Mais il était temps de rentrer. Les heures avaient passé, et comme dans "La baronne rentre à cinq heures", on attendait pour la même heure, Nadine de Rothschild, pour le thé, chez Liliane.
Juste le temps du détour à Versailles, avenue du Maréchal Franchet d'Esperey, où Georges pouvait enfin déposer à l'office des Petites Sœurs des Pauvres tous ces encombrants achats. On en était encore tout émues.

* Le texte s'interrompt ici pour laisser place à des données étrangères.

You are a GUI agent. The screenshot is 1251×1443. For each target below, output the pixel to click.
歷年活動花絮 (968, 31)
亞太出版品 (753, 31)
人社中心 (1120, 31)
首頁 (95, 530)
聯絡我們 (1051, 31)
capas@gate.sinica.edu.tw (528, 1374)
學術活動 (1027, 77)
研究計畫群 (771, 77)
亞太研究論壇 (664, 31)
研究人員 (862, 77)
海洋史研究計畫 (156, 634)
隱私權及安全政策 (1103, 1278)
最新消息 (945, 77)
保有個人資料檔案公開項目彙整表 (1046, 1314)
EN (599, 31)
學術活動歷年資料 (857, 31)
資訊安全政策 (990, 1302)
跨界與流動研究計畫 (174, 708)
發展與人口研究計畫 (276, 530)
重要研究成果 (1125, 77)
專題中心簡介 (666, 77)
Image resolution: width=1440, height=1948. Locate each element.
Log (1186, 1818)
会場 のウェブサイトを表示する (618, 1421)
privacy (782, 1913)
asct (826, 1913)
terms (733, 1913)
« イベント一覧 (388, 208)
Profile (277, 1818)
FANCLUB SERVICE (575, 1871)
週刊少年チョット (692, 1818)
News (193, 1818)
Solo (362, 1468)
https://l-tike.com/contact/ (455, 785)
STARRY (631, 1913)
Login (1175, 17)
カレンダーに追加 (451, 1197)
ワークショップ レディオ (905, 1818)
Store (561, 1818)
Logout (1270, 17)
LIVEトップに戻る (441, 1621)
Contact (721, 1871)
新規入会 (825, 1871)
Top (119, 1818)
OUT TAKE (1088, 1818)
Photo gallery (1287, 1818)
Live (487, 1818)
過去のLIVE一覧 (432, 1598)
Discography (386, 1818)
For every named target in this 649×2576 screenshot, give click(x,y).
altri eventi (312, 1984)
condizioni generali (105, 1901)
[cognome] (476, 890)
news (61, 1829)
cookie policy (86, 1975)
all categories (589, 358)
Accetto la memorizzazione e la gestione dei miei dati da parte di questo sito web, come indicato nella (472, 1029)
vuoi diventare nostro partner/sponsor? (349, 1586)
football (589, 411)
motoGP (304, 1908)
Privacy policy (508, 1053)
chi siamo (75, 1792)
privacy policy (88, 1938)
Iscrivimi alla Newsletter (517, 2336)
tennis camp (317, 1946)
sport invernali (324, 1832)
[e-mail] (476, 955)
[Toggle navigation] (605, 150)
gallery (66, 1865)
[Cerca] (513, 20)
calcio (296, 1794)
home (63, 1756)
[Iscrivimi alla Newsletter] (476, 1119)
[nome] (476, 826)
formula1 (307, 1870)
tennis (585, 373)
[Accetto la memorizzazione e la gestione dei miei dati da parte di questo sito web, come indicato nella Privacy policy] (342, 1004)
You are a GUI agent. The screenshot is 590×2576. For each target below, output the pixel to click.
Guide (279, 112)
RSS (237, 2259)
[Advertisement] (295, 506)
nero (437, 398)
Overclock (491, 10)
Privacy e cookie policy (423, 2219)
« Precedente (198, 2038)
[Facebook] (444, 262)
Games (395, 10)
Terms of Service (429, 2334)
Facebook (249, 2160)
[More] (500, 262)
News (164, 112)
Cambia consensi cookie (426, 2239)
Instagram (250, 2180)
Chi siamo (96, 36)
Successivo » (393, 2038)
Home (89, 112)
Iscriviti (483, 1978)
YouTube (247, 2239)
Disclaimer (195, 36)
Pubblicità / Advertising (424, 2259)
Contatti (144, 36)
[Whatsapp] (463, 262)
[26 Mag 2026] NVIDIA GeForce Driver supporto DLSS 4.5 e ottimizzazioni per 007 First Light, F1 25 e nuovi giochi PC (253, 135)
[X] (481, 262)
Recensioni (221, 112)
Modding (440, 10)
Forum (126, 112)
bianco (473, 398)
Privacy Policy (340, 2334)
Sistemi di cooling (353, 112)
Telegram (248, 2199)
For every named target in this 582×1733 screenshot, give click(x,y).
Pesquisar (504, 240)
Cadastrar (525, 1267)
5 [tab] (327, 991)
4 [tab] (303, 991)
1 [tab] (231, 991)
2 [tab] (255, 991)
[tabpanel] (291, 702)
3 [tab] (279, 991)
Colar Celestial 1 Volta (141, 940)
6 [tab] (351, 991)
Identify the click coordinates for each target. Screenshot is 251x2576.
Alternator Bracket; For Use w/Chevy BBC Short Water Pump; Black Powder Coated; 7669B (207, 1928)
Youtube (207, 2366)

Tant de choses pour si peu d'argent !
Persistait cependant l'énigme, sur toutes les étiquettes de la mâtinée, de ces insistants et réitérés 99. Quasi-cent évoquant l'abondance ? Nombre magique ? Elles devinaient là quelque subterfuge, butant à en démonter le ressort.
Hélène eut le mot de la fin : « Mais ces pauvres n'en auront jamais assez. Ils ne sont pas si malheureux ! Il y a eu, sur cette question beaucoup d'exagération ».
Et à Georges, toujours impeccable et encasquetté au volant du monospace gris, alors qu'elles traversaient en riant les pelouses du 2, rue Delabordère, Liliane d'intimer : « Cachez nous ce vilain carrosse ! La baronne sera là d'un instant à l'autre ».